Section off the closet
One of the best ways to allow your child to dress him or herself is by creating sections in the closet. For example, everything on the right might be suitable for school, while everything on the left can only be worn when playing at home or outside. You might even have certain bins or drawers that are labeled with terms such as “play”, “church”, “school”, etc. This allows them to mix and match whatever choices they want within your limits.
Make clear rules
While fashion selections can be made largely by the child, psychologists agree that some issues are still best covered by the parent. Prudential issues, for instance, concern safety with clothing and need to be governed when children are young. And moral issues are something to be discussed between the child and parent. In order to make sure your child is sticking to these rules, they need to be clearly laid out ahead of time. Some examples of specific standards might be dress length, types of sleeves, or that tights or undershirts must be worn with certain types of garments. These guidelines will help both when shopping for new clothing and when getting dressed.
Shop together
No matter what your child’s age, it’s a good idea to take him or her shopping often. Every shopping trip doesn’t have to result in purchases, but it’s a good opportunity to check out new styles and have discussions about appropriate attire. These trips don’t have to be to brick-and-mortar stores only. Simply whip up a snack for your child and chill on the couch for a bit of online window shopping. Browsing online for teen clothing will be a fun bonding experience as well as a way to set healthy boundaries in their fashion choices.
Lead by example
One of the best ways to form healthy style guidelines is to model it in what you and your spouse wear. You’re not trying to create a clone, but rather someone who sees what it is like to take care of him or herself and dress appropriately. Sometimes, swaying them toward a certain idea is better done subtly by example than just telling them what they have to do. You’ll never be able to convince your child that fishnet stockings are inappropriate if it’s a part of your everyday attire, so always be conscientious that someone else is watching.
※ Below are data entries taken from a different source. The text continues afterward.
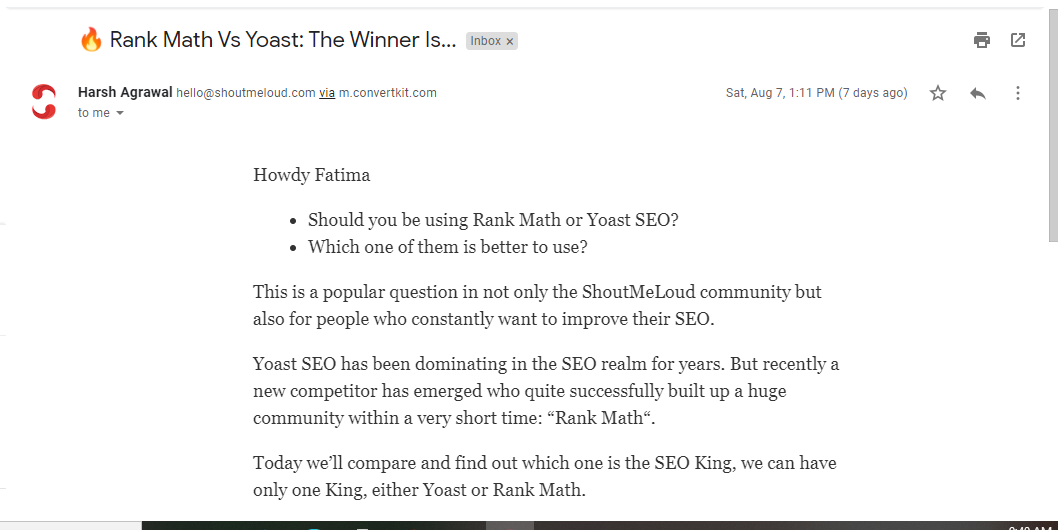Screen dimensions: 1058x530
Task: Star the Rank Math Vs Yoast email
Action: [938, 93]
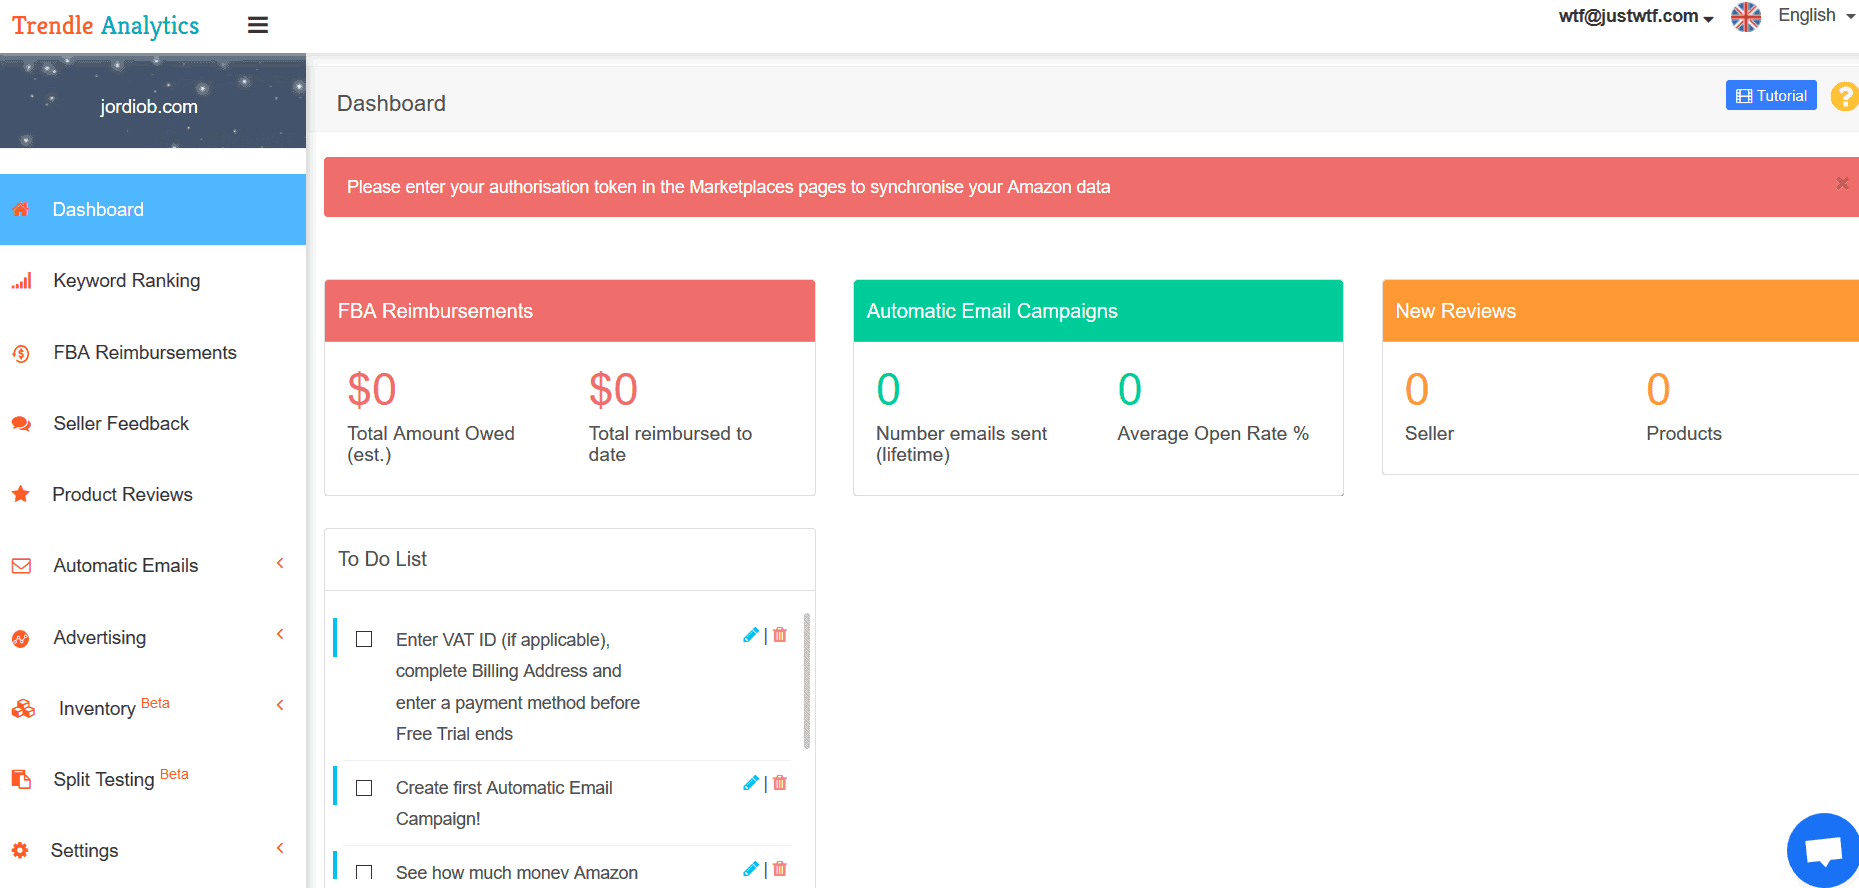Screen dimensions: 1859x888
Task: Open Seller Feedback from the sidebar
Action: (x=121, y=424)
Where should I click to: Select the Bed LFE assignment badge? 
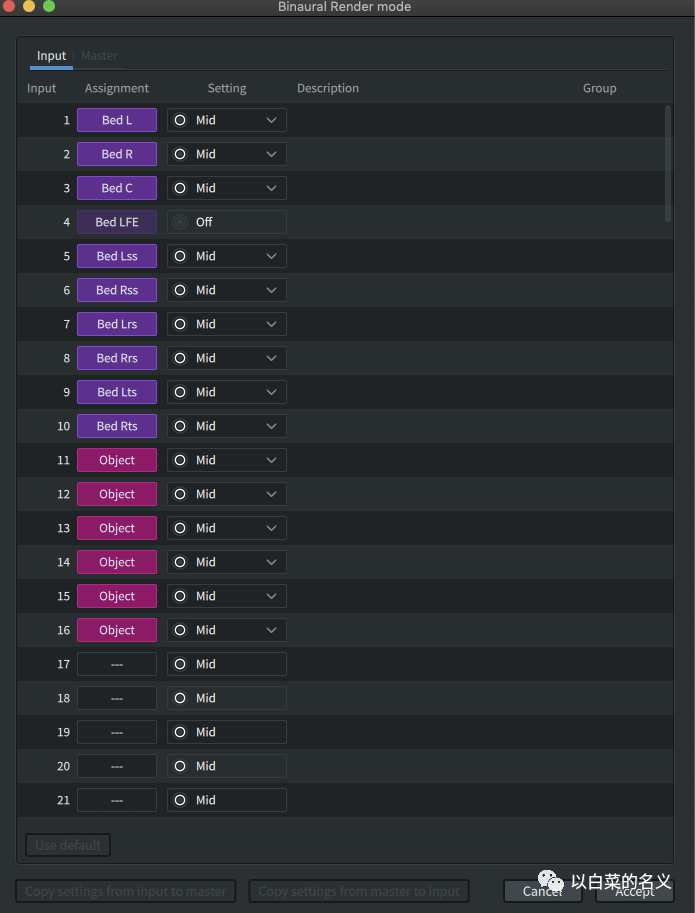pos(117,222)
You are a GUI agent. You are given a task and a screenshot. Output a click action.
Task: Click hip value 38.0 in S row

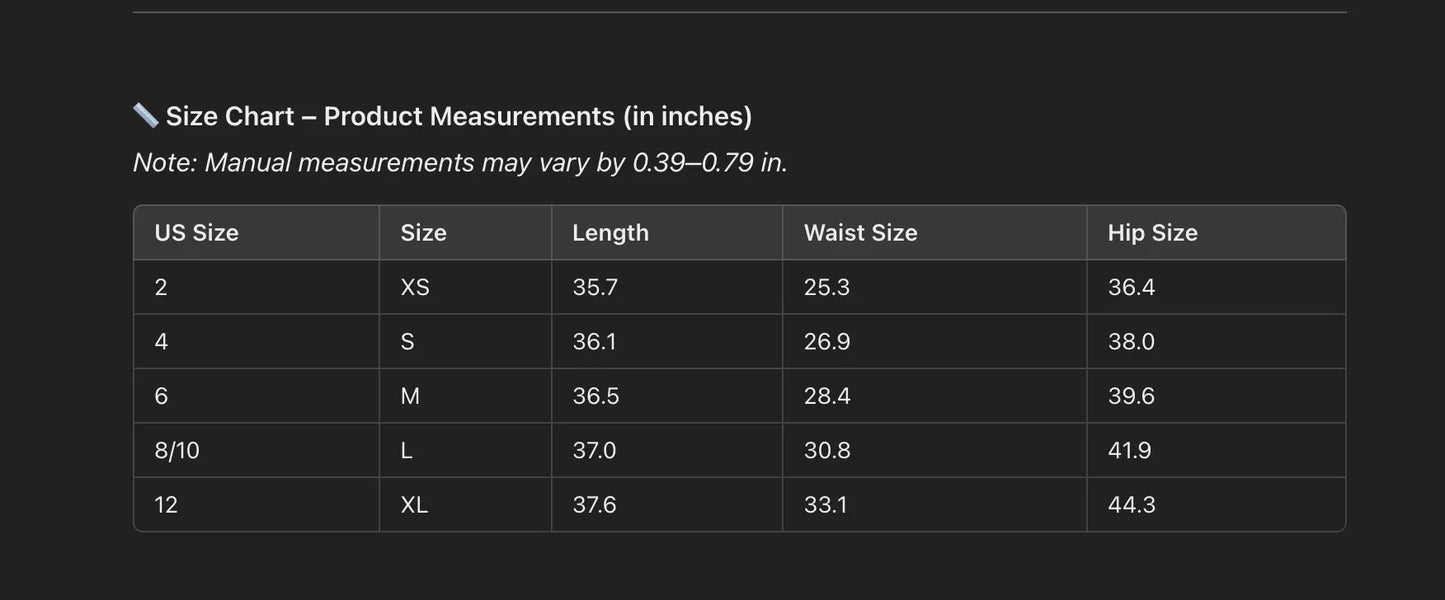pyautogui.click(x=1131, y=342)
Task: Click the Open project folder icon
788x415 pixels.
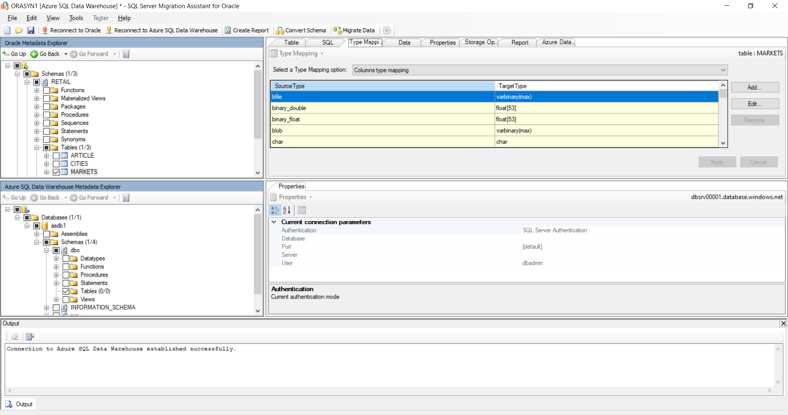Action: [19, 31]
Clothing can be a fun and healthy way for children to express themselves, but there’s more psychology involved in wardrobe choices than you might think. Studies show that some psychological changes actually occur depending on what someone wears. For example, wearing a power suit can help you feel more confident when conducting business, but wearing that same suit to a party can make you feel more closed off and less likely to enjoy yourself. There’s a reason they say “dress for the job you want; not the one you have.” So, make sure you give your child a little leeway to express himself, but help them set healthy boundaries when they’re young. You can give them a little more control each year until they’re free to make their own choices, but giving them rules early on will help them set their own limits.